* Available data
* * *

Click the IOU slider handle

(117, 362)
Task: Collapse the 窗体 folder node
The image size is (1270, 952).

* * *

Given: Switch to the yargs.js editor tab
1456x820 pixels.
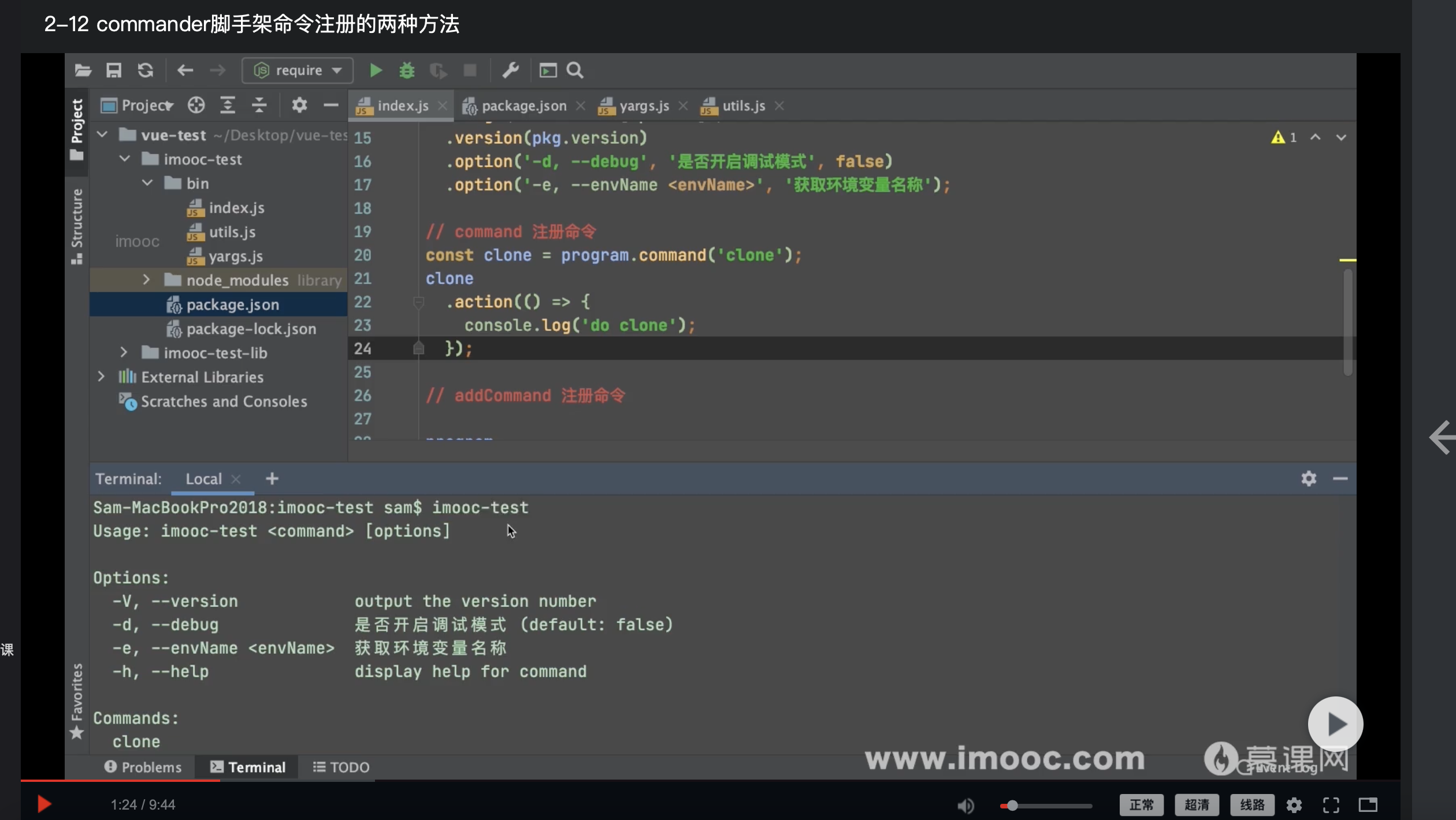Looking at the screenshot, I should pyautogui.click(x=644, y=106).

* * *

* Aim of the task
Print again the lines of the entries above that fall between the line holding "Click the IOU slider handle" and the line holding "The image size is (1270, 952).", inclusive, exactly as they stand.

* Task output
Click the IOU slider handle

(117, 362)
Task: Collapse the 窗体 folder node
The image size is (1270, 952).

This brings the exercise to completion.